Work instructions: Look at the entries below and restate word for word the lines from the first through the one that has "Toggle the 问 question radio option".

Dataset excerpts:
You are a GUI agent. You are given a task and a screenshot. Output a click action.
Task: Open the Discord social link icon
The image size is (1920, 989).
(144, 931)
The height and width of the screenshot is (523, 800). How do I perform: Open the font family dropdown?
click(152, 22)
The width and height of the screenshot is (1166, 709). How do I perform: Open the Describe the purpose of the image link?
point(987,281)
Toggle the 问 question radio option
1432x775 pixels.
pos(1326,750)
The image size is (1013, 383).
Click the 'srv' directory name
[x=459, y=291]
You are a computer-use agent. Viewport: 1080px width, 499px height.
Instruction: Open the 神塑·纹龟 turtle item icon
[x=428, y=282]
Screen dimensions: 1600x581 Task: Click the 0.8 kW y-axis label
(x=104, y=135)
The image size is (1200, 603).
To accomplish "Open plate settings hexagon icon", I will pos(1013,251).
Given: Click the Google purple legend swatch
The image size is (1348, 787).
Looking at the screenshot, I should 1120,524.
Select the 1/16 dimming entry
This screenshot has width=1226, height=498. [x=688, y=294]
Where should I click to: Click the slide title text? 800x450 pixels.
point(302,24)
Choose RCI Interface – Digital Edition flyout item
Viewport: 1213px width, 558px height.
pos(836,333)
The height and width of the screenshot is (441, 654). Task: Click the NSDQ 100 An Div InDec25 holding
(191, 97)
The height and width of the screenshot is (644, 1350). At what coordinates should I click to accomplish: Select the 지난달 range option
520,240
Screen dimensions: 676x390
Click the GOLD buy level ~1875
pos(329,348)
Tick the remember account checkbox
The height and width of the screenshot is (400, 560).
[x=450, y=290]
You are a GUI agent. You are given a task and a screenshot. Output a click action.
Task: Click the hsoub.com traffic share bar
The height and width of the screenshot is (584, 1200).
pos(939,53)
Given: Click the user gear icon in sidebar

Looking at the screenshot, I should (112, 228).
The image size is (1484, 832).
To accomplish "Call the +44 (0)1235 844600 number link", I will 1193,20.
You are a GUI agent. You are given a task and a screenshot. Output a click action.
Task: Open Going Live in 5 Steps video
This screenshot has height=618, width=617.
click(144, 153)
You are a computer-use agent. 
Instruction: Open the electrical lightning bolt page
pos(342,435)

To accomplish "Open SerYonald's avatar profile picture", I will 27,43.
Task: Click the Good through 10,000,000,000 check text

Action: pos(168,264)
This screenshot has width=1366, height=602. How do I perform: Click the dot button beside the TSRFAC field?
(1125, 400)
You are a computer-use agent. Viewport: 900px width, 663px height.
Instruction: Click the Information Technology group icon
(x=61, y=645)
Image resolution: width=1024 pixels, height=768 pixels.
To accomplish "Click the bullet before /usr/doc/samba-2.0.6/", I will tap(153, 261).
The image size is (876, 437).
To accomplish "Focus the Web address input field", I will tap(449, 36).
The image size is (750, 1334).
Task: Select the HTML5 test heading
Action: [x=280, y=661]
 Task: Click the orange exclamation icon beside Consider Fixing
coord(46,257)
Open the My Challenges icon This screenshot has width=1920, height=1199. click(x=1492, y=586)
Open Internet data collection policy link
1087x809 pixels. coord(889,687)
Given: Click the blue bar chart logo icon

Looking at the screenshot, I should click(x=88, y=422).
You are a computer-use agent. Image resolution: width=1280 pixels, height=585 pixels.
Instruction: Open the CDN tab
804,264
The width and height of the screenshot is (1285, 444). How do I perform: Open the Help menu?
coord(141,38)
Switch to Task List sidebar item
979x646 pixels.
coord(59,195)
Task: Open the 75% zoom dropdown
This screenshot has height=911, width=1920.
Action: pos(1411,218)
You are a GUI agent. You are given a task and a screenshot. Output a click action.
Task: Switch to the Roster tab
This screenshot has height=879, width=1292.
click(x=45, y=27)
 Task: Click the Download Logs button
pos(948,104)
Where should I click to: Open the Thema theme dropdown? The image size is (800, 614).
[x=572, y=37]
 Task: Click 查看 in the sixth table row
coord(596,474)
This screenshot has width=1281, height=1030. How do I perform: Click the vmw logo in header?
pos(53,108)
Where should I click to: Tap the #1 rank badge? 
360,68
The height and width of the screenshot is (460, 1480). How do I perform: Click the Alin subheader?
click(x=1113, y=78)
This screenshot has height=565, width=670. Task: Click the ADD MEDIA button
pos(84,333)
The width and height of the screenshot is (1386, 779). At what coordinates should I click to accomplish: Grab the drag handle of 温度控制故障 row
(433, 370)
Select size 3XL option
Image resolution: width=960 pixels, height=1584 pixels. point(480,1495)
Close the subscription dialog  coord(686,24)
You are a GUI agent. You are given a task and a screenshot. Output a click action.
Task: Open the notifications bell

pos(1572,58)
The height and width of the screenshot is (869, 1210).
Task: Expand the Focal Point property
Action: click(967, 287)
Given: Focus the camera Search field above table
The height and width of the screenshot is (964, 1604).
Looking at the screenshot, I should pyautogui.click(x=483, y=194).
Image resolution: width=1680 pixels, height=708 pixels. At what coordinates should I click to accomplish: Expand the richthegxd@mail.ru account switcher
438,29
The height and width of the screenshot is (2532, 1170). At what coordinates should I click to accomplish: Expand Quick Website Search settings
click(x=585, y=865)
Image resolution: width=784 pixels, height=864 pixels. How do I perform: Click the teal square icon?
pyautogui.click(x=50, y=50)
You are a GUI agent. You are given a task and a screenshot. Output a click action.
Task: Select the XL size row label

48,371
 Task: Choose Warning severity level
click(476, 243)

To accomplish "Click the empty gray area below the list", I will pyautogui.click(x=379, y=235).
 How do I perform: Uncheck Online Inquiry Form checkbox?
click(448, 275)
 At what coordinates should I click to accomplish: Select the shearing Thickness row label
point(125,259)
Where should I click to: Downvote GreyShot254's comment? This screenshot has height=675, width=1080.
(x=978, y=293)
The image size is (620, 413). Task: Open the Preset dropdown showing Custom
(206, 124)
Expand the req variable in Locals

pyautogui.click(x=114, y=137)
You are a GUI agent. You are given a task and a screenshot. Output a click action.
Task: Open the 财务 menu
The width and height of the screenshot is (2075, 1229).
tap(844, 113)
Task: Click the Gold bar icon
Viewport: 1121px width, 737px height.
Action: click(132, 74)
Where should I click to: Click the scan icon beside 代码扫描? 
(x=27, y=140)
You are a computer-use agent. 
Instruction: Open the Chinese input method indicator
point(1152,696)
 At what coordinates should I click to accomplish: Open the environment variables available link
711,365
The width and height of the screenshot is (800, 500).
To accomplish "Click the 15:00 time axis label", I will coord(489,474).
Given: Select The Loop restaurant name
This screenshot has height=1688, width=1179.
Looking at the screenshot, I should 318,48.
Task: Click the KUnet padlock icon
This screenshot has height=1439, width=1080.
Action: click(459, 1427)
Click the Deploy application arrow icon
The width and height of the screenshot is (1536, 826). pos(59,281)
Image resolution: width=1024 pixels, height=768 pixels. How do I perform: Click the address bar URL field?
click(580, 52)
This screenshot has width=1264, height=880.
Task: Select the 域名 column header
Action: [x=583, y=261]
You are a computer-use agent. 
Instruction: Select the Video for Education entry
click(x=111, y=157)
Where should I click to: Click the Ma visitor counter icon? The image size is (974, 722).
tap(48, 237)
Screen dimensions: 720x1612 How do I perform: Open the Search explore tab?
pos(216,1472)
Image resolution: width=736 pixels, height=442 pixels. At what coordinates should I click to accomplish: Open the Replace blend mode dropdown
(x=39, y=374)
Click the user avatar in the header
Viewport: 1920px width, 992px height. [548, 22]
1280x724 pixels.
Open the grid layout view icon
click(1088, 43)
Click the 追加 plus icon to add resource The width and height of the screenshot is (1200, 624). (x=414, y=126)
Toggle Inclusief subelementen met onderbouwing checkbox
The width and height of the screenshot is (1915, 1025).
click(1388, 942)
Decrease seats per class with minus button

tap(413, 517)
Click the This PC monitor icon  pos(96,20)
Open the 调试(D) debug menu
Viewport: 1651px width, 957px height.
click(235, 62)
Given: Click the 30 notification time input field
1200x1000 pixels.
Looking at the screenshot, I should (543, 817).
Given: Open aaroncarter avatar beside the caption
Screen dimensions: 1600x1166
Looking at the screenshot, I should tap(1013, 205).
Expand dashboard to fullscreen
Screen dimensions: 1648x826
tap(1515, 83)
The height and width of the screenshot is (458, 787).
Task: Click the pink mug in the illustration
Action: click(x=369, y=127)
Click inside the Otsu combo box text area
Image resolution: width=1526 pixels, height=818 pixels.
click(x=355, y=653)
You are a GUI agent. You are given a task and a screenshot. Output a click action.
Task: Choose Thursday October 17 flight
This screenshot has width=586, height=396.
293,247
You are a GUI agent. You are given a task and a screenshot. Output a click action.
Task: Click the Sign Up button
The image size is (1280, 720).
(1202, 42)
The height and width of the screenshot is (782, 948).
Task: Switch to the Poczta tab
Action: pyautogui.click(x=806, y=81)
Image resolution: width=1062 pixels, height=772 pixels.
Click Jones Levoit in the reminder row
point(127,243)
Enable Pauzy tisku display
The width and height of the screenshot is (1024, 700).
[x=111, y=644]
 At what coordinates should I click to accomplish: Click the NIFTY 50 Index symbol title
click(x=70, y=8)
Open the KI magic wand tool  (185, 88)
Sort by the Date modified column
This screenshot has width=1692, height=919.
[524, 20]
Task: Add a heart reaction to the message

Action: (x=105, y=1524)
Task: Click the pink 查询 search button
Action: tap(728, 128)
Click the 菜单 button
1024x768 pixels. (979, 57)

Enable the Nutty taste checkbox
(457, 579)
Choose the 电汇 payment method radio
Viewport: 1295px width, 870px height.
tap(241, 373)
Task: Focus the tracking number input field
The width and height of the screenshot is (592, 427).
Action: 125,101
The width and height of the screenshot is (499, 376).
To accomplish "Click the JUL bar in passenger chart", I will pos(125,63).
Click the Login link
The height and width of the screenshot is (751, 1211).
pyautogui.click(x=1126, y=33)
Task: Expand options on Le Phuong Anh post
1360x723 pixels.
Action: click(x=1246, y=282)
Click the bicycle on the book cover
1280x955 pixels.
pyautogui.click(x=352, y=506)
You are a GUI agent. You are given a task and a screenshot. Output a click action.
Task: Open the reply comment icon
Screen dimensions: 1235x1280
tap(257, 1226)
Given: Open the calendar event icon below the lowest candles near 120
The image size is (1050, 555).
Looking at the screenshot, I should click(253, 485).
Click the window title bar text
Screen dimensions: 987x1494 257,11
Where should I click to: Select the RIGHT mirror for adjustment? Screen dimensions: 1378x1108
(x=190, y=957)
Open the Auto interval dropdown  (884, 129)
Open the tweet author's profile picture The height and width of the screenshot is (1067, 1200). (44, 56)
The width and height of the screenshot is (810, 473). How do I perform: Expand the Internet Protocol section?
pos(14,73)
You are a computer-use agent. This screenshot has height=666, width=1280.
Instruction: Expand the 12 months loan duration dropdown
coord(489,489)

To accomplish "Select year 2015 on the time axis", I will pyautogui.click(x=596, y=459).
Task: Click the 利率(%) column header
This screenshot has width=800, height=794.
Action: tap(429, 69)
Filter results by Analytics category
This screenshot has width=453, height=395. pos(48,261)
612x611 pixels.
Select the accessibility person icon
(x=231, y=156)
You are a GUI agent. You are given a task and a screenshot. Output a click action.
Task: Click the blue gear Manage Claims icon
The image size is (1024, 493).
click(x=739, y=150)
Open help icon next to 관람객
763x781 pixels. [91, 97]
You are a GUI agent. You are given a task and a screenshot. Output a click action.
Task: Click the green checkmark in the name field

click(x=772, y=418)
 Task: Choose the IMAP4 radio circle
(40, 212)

Output for this task:
You are a GUI agent. You are given a task and a screenshot. Output a click action.
Task: Open the Discord social link icon
The image size is (1920, 989).
(144, 931)
The height and width of the screenshot is (523, 800). How do I perform: Open the font family dropdown?
click(152, 22)
The width and height of the screenshot is (1166, 709). How do I perform: Open the Describe the purpose of the image link?
point(987,281)
Toggle the 问 question radio option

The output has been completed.